Address by Hon Athauda Senevirathne, Minister of Labour Relations and Foreign Employment of Sri Lanka - at the High-Level Segment of the Economic and Social Council

Mr. President
Ladies and Gentlemen

The High level dialogue has focused on many important areas in generating full and productive employment and decent work for all. We are all in agreement that the access to work is the surest way out of poverty. At the same time those countries that pursued social policy goals underline that this is a sound and sustainable investment for growth; supportive public policies in health, education and gender empowerment together with an enabling environment for entrepreneurship can provide impetus to employment creation.

In April, the IMF praised the global economic performance pointing out that 2006 would be the fourth consecutive year of growth of about 4% and that the world can honestly be told that it has “never had it so good”.  However, according to the UN statistics, the world’s unemployment rate of 6.3% is higher than a decade earlier, in particular, unemployment of women increased by 13.2 million from 1995 and particularly alarming is that  almost half of the unemployed in the world are young people.

Despite its relatively low level of per capita income, Sri Lanka’s achievements in the realm of social policies are indisputable: high literacy, near universal coverage in primary education, low levels of infant and maternal mortality, low fertility and long life expectancy,  including gender equality in health and education.  Sri Lanka is today well on its way to achieving the Millennium Development Goals. 

Despite the challenges of the conflict and the unprecedented tsunami crisis, Sri Lanka continues to record high annual growth, 6% in 2005.  Yet, according to available data, out of a labour force of nearly 8 million,  around 7% are unemployed affecting mainly women and youth.   This underlines the importance of initiatives such as the UN sponsored Youth Employment Network implemented by the ILO which focuses on four key labour market areas namely equal opportunities, employment creation, employability and entrepreneurship.  

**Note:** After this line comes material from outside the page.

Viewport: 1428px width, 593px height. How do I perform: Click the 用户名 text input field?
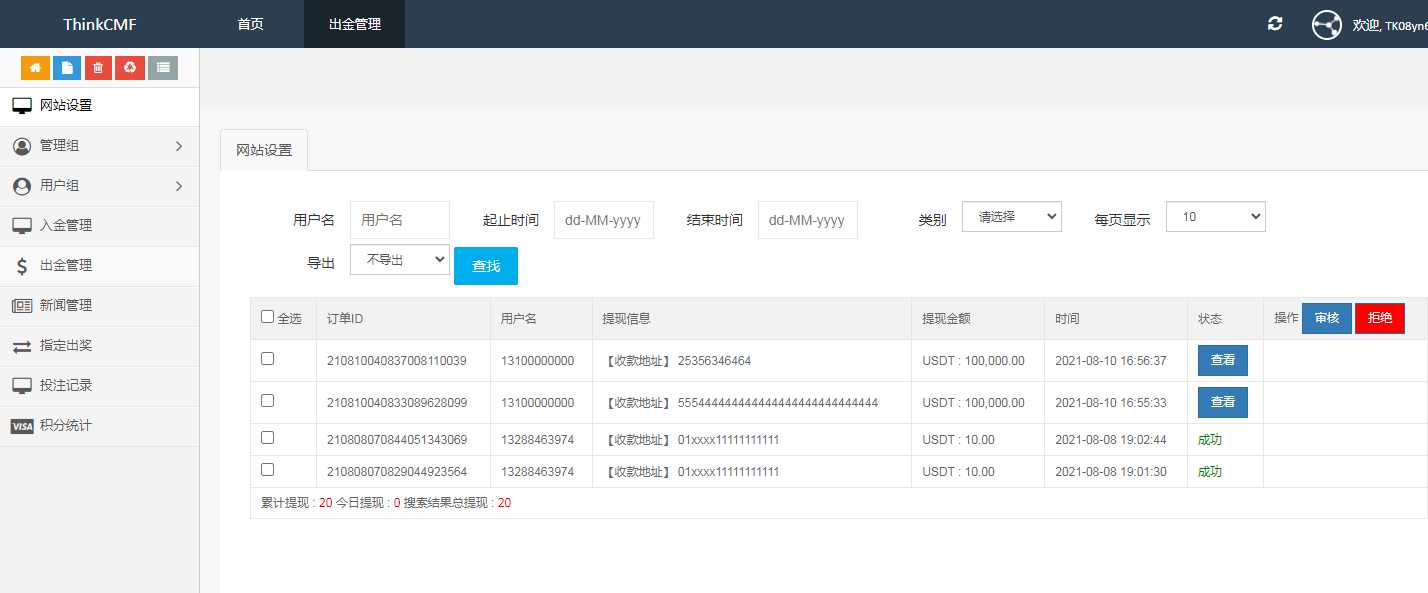coord(399,220)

Remittances from migrant workers represents a stable source of net foreign exchange earnings for Sri Lanka.  My Ministry is therefore concerned with the promotion of employment opportunities as well as for ensuring safe migration for our workers overseas who are now equivalent to one seventh of the labour force.  Migrant outflows are characterized by around sixty percent of female migrant workers who are mainly  in  unskilled or semi-skilled  jobs, raising protection concerns in both the receiving and home countries.

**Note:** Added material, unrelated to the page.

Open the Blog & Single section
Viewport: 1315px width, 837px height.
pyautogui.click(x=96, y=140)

As a developing country, Sri Lanka is faced with many challenges in creating a conducive environment for full and productive employment and Decent Work.   These include payment of a fair wage and social protection by domestic enterprises faced with increasing competitive pressures in the global economy; providing decent employment for the large number of persons employed in the informal economy;  giving priority to market-driven economic growth, and aiming to deal with the social consequences afterwards.  In such circumstances it is indeed a challenge to obtain sustainable economic growth within a social framework of rights, participation, dialogue and protection 

Many argue that there are trade-offs between the quality and quantity of employment, and between social expenditure and investment, and that protective regulation undermines enterprise flexibility and productivity. But we believe that, on the contrary,
decent work canpay for itself through improved productivity and resultant social and economic stability, as demonstrated by the positive experiences of other nations.

It is imperative to encourage  economic initiatives compatible with sustainable development through promoting more sustainable consumption and production patterns. Use of resources productively and economically is an important aspect of sustainable development.  It is also proposed to recommend integration of environmental best practices into employment and development programmes.   

To this end, ECOSOC could ensure that the ILO message of Decent Work should be mainstreamed throughout the UN system.  We also encourage our Regional  Commission ESCAP to  develop synergies with the larger UN family in this regard.